───── SOURCE EXTRACT ─────

Adriana Lestido

The soul in the air

Words and interview by Angela Pradelli and Guillermo Saccomanno.

She does not like talking about her job. Probably perhaps because her photographs are so expressive and intimate that they do not need the addition of any more words. Because they can narrate their stories without any help, on their own, self-contained. But now, shortly before her great retrospective exhibition of 160 images, called Lo que se ve 1979-2007, it was important to start a conversation that reveals its history, conclusion and reflection. And in those words there appears her father, imprisoned in Caseros, the disappearance of her husband Willy that in some way led her into photography, her need to picture relationships, absences and loves, her favourite artists, her searches. Adriana Lestido, then, in first person, talks about her pictures and about herself.

───── DATA LISTING ─────

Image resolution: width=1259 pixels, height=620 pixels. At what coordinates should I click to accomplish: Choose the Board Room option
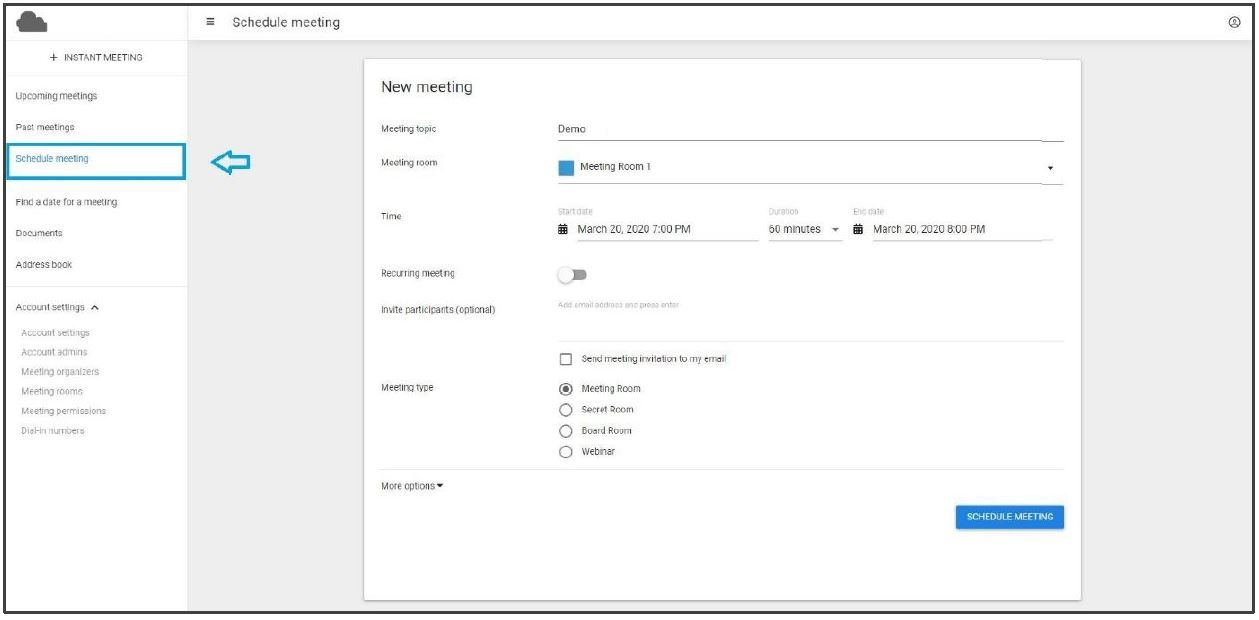point(566,431)
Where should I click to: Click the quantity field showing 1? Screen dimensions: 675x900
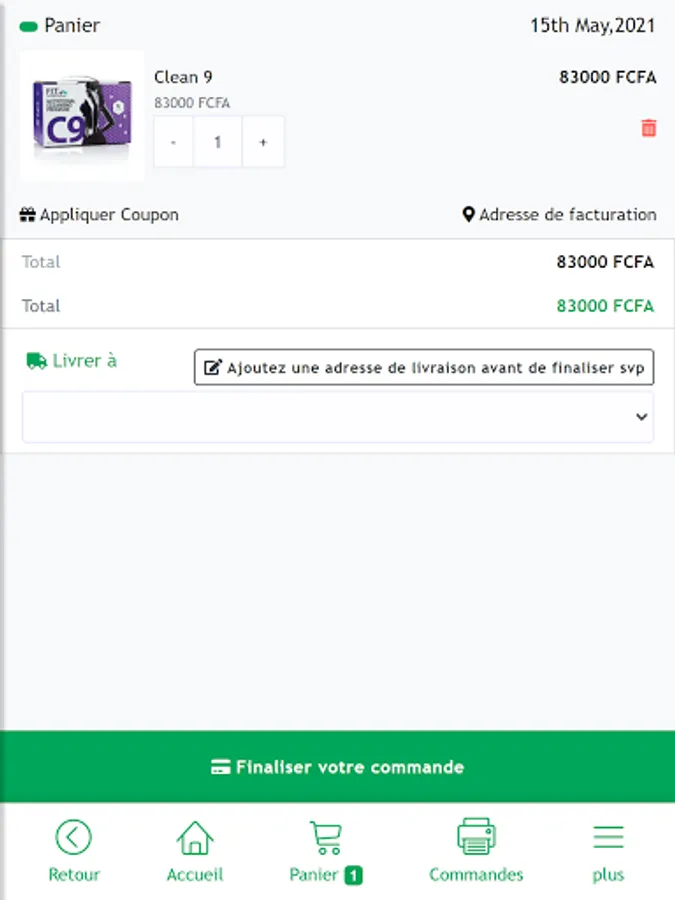tap(218, 142)
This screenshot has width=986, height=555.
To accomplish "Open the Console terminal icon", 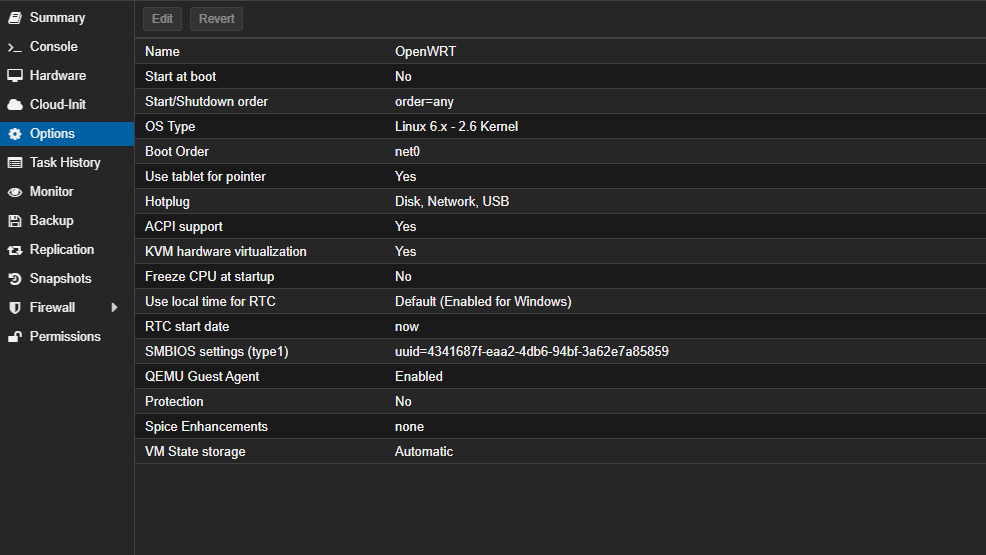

─────

- [WHAT IS REQUIRED]
Answer these questions using the text about Adriana Lestido:
(a) Who provided the words and interview?
(b) How many images are in her retrospective exhibition?
(c) Where was her father imprisoned?
The saved entries are separate material and are not part of the text about Adriana Lestido.

- [YOUR SOLUTION]
(a) Angela Pradelli and Guillermo Saccomanno
(b) 160
(c) Caseros